Over the past few years, Bitcoin has grown. What started out as an isolated internet currency, only used by geeks has become a real method of payment. Pizzas, piano lessons, haircuts, it’s possible to find a merchant that accepts Bitcoin for almost anything. 2013 However saw a new trend in the use of the cryptocurrency. Complete enterprises were being bought and paid for with Bitcoins.
Analysts reported to American channel CNBC that they expect more frequent usage of the coin in the future when it comes to selling or buying companies. The first major deal was closed in July 2013, when gaming company Satoshi Dice was sold to an unknown party for 126.315 Bitcoins. When we compare that number to the value of Bitcoin in that particular month, that accounts for a total amount of 10 million dollars. This shows that Bitcoins are usable for every purchase, be it a pizza or a million dollar business deal.

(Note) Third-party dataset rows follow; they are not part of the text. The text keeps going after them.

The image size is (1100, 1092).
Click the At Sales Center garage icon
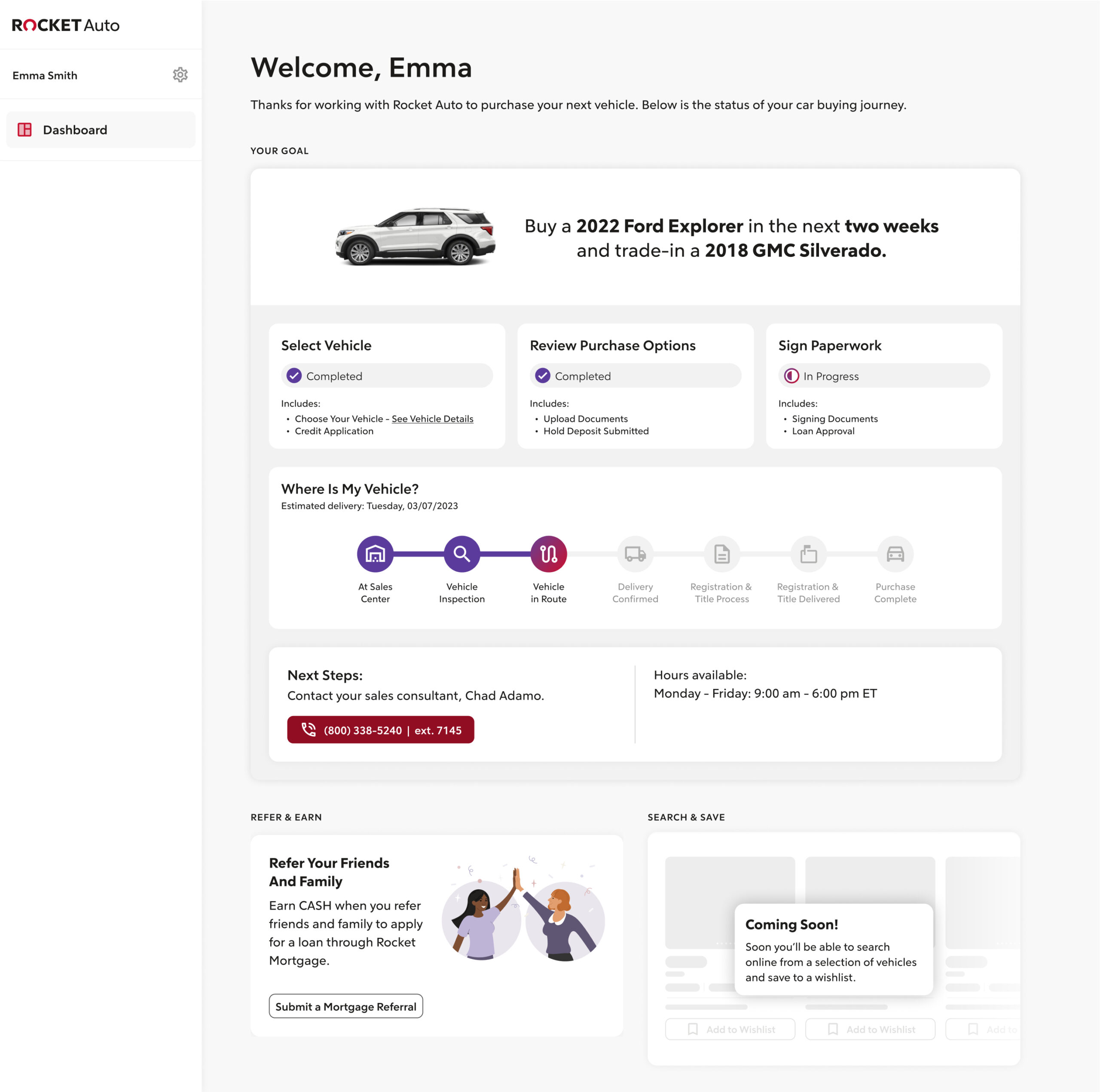point(375,553)
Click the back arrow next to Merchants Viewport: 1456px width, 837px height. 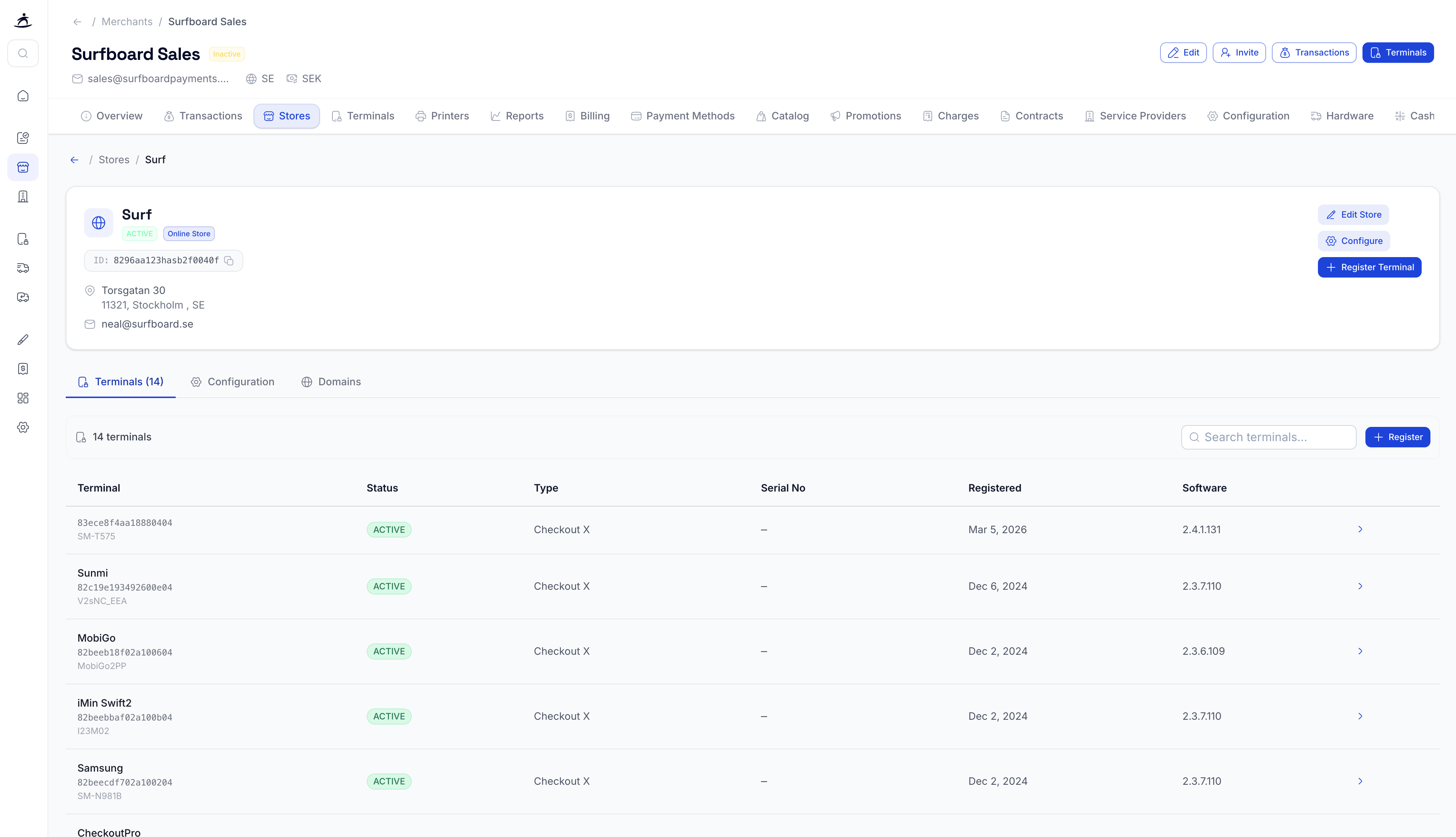[77, 22]
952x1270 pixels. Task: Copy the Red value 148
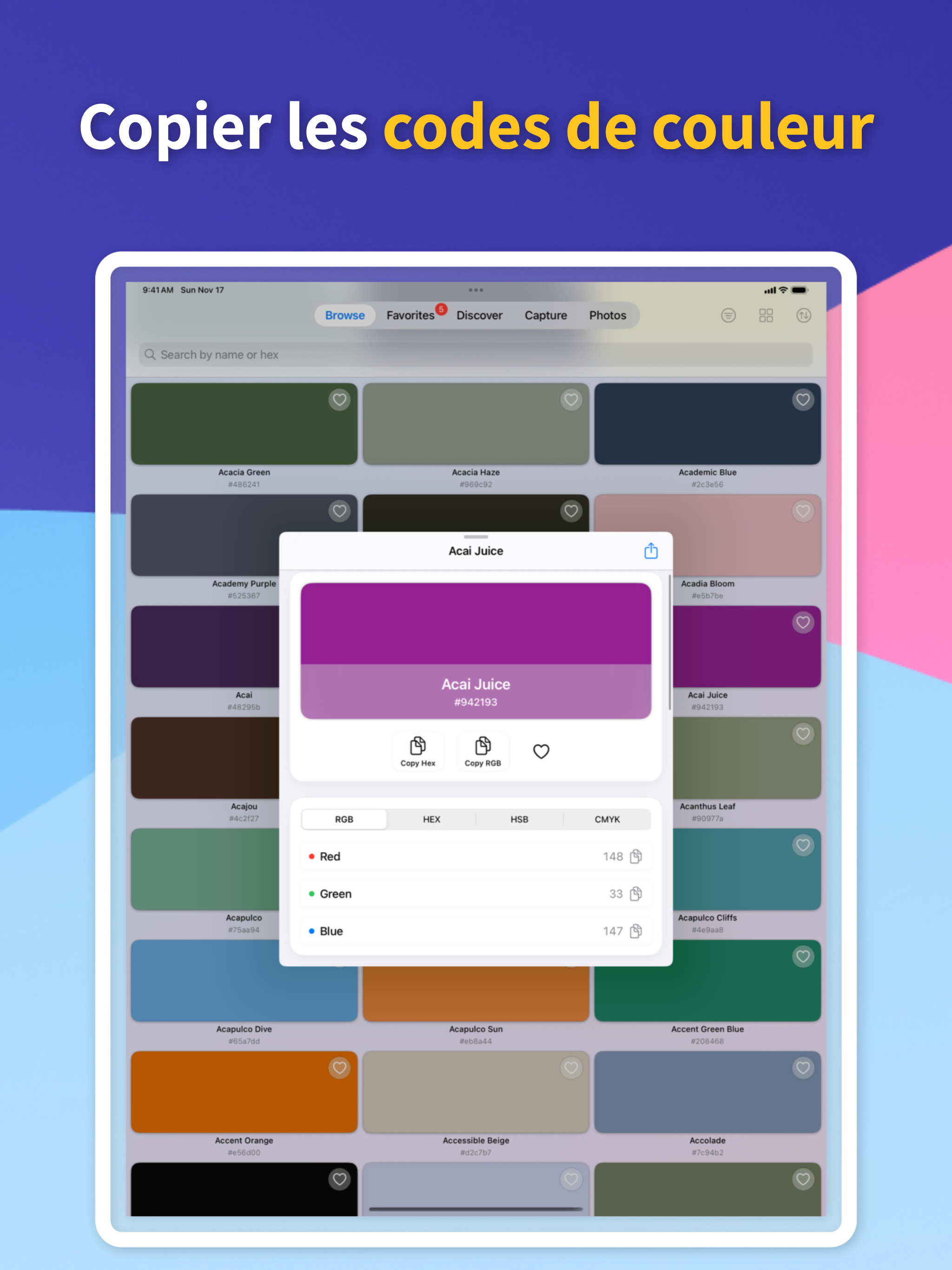635,857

The next take-over came in December 2013, when the well-known Blockchain.info decided to buy Zeroblock. Pricetag for this major deal is unknown, but experts agree that this also was a million dollar sale. Blockchain is a famous company in the world of cryptocurrencies. They are the biggest supplier of online digital wallets where you can store your coins. Zeroblock, on the other hand, was a smaller company. They developed an app that shows Bitcoin’s value on the different exchanges, as well as the latest news regarding the currency.
Because both companies are working with Bitcoins every day, it’s their main trade, it’s not surprising that they financed the merging with Bitcoins. One of Zeroblock’s founders told The Wall Street Journal that the whole deal was made in a mere twenty seconds. An astonishingly fast agreement, considering that most deals of this magnitude take months to succeed. It’s not only about the meetings held in order to reach an agreement, the transfer of such a large amount of money takes time, as well. And once again, this is where Bitcoin shines. The whole transfer was done without any hassle, a matter of a few hours and a gentleman’s handshake.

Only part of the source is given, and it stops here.